Hiring a general contractor is one of the highest-stakes decisions you’ll make on any construction project. The right one keeps your project on schedule, on budget, and off your desk. The wrong one turns a twelve-month build into an eighteen-month headache.
The problem is that most contractors look the same on paper. They all say they’re experienced. They all promise communication and transparency. And they all claim they’ll deliver on time and on budget. So how do you actually tell the difference?
Here’s what to look for — and what to watch out for.
Look at Their Completed Work, Not Just Their Proposal
A proposal tells you what a contractor says they’ll do. A portfolio tells you what they’ve actually done. Before you evaluate pricing, look at the projects they’ve delivered. Have they built something similar to yours — in scale, sector, and complexity? If your project is a 50,000 sq. ft. municipal recreation center and their portfolio is all residential kitchens, the low bid doesn’t matter.
Ask for references from projects similar to yours. Call them. Ask whether the project came in on budget, whether the GC communicated well, and whether they’d hire them again.
Understand How They Handle Budget
The estimate is where most contractor relationships go right or wrong. A good GC builds a line-item budget based on real subcontractor pricing, not rules of thumb or square-foot guesses. They’ll walk you through the numbers, explain where the contingency lives, and tell you where the risks are.
A red flag: a bid that comes in significantly lower than everyone else. That usually means the scope isn’t fully captured, and the difference will show up later as change orders. The cheapest bid on day one is rarely the cheapest project on day three hundred.
Ask Who Will Actually Run Your Project
This is one of the most overlooked questions in contractor selection. The person in the pitch meeting is often not the person who will manage your project day to day. Ask who your project manager will be. Ask how many other projects they’re running simultaneously. Ask whether the same team stays on from start to finish or whether you’ll get handed off midway through.
Consistency matters. When the same PM runs your project from estimate to closeout, nothing gets lost in translation.
Evaluate Their Communication, Not Just Their Credentials
Credentials matter — bonding capacity, insurance, safety records, and certifications are all baseline requirements. But once those boxes are checked, the thing that separates a good GC from a frustrating one is communication.

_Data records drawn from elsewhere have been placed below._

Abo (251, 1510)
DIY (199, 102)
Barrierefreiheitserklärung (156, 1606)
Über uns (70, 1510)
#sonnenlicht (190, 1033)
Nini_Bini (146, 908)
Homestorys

How fast do they respond during the bidding process? Do they proactively flag issues, or do you find out about problems after they’ve already cost you money? Do they use project management tools that give you real-time visibility, or are you chasing updates over email?
The way a contractor communicates during the sales process is usually the best version of how they’ll communicate during the build. Pay attention to it.
Check Their Safety Record
Safety isn’t just a moral obligation — it’s a direct indicator of how disciplined a contractor’s operation is. A contractor with a high EMR (Experience Modification Rate) or a pattern of OSHA citations is telling you something about how tightly they run their job sites. Ask for their EMR. Ask about their safety program. And ask what happens when something goes wrong on site.
Trust Your Gut on Responsiveness
If a contractor takes a week to return your call during the bid phase — when they’re supposed to be trying to win your business — imagine how responsive they’ll be six months into the project when they already have your money.
Responsiveness isn’t a soft skill. It’s an operational indicator. The contractors who respond same-day, flag issues proactively, and keep you informed without being asked are the ones whose projects run smoothly. The ones who disappear between milestones are the ones whose projects don’t.
Choosing a general contractor isn’t about finding the lowest number. It’s about finding a team that will protect your timeline, your budget, and your sanity for the duration of the build. Do the diligence upfront and you’ll save yourself months of frustration on the back end.